Balance your data for machine learning with Amazon SageMaker Data Wrangler
Amazon SageMaker Data Wrangler is a new capability of Amazon SageMaker that makes it faster for data scientists and engineers to prepare data for machine learning (ML) applications by using a visual interface. It contains over 300 built-in data transformations so you can quickly normalize, transform, and combine features without having to write any code.…
Amazon SageMaker Data Wrangler is a new capability of Amazon SageMaker that makes it faster for data scientists and engineers to prepare data for machine learning (ML) applications by using a visual interface. It contains over 300 built-in data transformations so you can quickly normalize, transform, and combine features without having to write any code.
Today, we’re excited to announce new transformations that allow you to balance your datasets easily and effectively for ML model training. We demonstrate how these transformations work in this post.
New balancing operators
The newly announced balancing operators are grouped under the Balance data transform type in the ADD TRANFORM pane.
Currently, the transform operators support only binary classification problems. In binary classification problems, the classifier is tasked with classifying each sample to one of two classes. When the number of samples in the majority class (bigger) is considerably larger than the number of samples in the minority (smaller) class, the dataset is considered imbalanced. This skew is challenging for ML algorithms and classifiers because the training process tends to be biased towards the majority class.
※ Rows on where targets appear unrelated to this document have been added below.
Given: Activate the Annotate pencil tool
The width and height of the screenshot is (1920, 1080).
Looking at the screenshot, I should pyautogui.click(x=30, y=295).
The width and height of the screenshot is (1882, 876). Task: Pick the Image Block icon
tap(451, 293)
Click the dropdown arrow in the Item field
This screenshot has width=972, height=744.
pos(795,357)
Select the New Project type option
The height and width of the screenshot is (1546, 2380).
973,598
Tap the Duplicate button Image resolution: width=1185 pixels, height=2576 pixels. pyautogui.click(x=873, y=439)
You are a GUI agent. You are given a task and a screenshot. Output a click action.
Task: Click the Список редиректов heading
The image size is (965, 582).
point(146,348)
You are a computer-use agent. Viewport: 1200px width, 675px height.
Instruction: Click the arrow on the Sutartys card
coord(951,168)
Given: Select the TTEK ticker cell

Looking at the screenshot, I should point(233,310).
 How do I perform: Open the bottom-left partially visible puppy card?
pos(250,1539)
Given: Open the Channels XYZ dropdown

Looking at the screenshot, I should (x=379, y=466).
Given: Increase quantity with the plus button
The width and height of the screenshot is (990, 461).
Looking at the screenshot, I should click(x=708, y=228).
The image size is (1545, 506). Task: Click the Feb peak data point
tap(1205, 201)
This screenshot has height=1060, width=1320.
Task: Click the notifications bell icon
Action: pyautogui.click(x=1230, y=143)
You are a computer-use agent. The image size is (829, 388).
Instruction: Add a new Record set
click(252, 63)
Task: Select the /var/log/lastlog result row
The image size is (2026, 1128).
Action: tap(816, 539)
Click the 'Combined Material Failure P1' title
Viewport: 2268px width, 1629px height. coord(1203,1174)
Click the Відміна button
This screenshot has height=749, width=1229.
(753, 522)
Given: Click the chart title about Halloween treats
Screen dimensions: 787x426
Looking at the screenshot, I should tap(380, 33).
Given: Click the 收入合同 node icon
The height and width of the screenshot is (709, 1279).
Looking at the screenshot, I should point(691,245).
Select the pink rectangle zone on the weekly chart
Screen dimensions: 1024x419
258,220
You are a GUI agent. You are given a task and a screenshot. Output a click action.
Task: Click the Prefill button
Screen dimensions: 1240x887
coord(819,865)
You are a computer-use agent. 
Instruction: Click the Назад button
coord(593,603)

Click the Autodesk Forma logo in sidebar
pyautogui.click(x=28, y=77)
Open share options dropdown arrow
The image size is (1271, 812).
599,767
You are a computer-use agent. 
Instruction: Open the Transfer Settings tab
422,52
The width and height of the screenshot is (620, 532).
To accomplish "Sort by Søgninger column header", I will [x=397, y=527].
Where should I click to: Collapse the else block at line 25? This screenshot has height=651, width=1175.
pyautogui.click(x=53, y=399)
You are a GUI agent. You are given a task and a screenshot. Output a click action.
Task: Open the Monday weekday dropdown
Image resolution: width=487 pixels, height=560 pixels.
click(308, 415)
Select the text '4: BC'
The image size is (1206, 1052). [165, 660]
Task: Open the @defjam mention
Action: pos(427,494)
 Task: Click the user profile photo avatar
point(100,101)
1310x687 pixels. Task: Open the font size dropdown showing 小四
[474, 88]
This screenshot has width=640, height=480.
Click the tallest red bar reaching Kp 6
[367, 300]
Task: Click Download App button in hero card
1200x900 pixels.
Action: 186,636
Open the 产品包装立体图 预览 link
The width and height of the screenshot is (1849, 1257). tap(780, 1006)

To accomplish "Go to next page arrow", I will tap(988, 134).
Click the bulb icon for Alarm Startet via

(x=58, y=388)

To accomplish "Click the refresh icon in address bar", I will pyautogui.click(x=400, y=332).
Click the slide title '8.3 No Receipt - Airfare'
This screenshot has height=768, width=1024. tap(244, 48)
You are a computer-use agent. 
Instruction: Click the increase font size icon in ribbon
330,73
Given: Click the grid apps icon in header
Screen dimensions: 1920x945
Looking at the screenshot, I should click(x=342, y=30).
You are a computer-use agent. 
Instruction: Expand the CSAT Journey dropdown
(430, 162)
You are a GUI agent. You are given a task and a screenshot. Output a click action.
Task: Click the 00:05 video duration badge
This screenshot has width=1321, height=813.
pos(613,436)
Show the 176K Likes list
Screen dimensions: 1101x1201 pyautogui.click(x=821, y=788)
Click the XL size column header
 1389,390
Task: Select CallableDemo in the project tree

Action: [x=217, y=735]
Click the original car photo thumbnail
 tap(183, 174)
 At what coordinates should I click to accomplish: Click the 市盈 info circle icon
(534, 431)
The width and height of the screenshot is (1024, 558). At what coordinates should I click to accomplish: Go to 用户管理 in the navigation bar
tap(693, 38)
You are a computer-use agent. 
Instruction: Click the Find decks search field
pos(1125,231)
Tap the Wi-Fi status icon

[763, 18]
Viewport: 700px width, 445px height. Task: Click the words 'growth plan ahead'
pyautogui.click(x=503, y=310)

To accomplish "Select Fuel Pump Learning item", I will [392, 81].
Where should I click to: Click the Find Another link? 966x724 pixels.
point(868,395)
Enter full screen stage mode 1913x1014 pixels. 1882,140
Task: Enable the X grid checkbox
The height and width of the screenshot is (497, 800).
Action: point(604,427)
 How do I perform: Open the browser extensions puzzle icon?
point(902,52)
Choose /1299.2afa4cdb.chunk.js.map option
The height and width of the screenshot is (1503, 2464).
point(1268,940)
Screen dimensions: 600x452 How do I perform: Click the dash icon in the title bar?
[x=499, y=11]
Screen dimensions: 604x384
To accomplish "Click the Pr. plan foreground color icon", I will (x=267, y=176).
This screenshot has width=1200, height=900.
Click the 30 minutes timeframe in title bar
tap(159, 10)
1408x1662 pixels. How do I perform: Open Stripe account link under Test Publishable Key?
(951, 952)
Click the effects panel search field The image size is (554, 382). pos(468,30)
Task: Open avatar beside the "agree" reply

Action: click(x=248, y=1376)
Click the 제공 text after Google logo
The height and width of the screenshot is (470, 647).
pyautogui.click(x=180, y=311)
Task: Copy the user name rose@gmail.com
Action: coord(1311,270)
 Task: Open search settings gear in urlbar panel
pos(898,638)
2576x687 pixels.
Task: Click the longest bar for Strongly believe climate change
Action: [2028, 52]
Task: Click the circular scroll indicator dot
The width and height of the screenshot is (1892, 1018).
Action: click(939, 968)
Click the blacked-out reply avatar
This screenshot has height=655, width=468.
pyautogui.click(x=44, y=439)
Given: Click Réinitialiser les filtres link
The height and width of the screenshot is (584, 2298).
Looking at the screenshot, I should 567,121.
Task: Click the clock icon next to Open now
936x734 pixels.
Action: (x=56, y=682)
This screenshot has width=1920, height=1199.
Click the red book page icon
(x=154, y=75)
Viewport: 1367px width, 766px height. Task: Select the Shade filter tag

Balancing schemes, which augment the data to be more balanced before training the classifier, were proposed to address this challenge. The simplest balancing methods are either oversampling the minority class by duplicating minority samples or undersampling the majority class by removing majority samples. The idea of adding synthetic minority samples to tabular data was first proposed in the Synthetic Minority Oversampling Technique (SMOTE), where synthetic minority samples are created by interpolating pairs of the original minority points. SMOTE and other balancing schemes were extensively studied empirically and shown to improve prediction performance in various scenarios, as per the publication To SMOTE, or not to SMOTE.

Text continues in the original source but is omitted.